\documentclass{article}
\title{Reply to reviewers}
\begin{document}

\section{Comments to Editor}

Thank you for your careful review. We attach a (much) shorter revision of our paper. 
Based on your reviews, we were able to cut away much of the irrelevant or poorly-argued material. The result
is a much cleaner, clearer paper that we hope will satisfy the reviewers.

With only a few exceptions, many of the issues raised by the reviewers relate to material removed from this draft.  Hence,
we offer replies only to the remaining issues (see below).

As to the editor's comments, there was a note sent to us querying the overall point and value of this kind of research. In this paper, we focus heavily on the Arisholm \& Briand bias; i.e. minimize LOC in the modules predicted to be defective, but maximize
the number of defective modules found.
This is a goal that we have been asked to achieve by numerous industrial companies.
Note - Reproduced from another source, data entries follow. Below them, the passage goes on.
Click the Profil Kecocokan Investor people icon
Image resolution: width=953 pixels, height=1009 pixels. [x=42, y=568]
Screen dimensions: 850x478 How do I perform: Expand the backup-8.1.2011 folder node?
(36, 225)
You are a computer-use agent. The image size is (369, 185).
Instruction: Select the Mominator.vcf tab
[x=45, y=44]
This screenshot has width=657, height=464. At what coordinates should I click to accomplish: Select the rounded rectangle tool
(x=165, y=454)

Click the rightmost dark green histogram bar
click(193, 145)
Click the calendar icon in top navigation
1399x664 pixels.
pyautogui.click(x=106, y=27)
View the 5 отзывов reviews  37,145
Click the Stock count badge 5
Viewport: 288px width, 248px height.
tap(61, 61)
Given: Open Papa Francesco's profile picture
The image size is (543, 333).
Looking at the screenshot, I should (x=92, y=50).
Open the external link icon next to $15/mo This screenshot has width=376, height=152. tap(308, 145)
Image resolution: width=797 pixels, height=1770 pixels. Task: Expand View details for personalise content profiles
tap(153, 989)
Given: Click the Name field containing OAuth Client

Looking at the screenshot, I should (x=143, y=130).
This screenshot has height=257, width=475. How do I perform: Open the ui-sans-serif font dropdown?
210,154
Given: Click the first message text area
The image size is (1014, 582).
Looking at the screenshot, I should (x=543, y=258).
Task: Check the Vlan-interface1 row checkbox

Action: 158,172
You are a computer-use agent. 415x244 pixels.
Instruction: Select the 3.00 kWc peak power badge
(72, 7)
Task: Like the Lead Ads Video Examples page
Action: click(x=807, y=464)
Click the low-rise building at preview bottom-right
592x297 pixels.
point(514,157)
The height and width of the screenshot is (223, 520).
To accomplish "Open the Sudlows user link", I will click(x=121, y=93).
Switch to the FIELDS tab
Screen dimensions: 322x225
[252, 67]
{\em Nowhere do the authors actually say what is being predicted by these models.
I presume it is something like 'number of faulty modules', or which modules are likely to be the faulty ones.}

That has been corrected in the text where we say 
\begin{quote}
In our experiments,
we ask our learners to make a binary decision ($defective,
nonDefective$).  All the modules identified as $defective$ are
then sorted in
 order of increasing size (LOC).
We then assess their performance by $AUC(Effort,PD)$; i.e. the area
under the $effort$-vs-$PD$ curve.  ''\end{quote}

(and $effort$ is defined above those text as ``%LOC in the modules that trigger the detector''.


{\em
It would help if the reader could see more clearly 
the connection between problem and its (sometimes quite hard to understand) solution.}

We hope that the current, more concise, draft will better explain our thesis.
\section{Reviewer \#1}

{\em It is not clear why the same (or similar) criteria couldn't be used in both predictor development and evaluation, like evaluation of most data mining approaches?}

The issue here is that it is {\em not standard} in the defect prediction literature to use the same criteria used
for 
\bi
\item
The search criteria used internally by the learner to grow the theory 
\item
and the evaluation criteria used to evaluate the model.
\ei
Our WHICH learner shows that it is is possible to build a learner where we can move the evaluation criteria into the core of the learning.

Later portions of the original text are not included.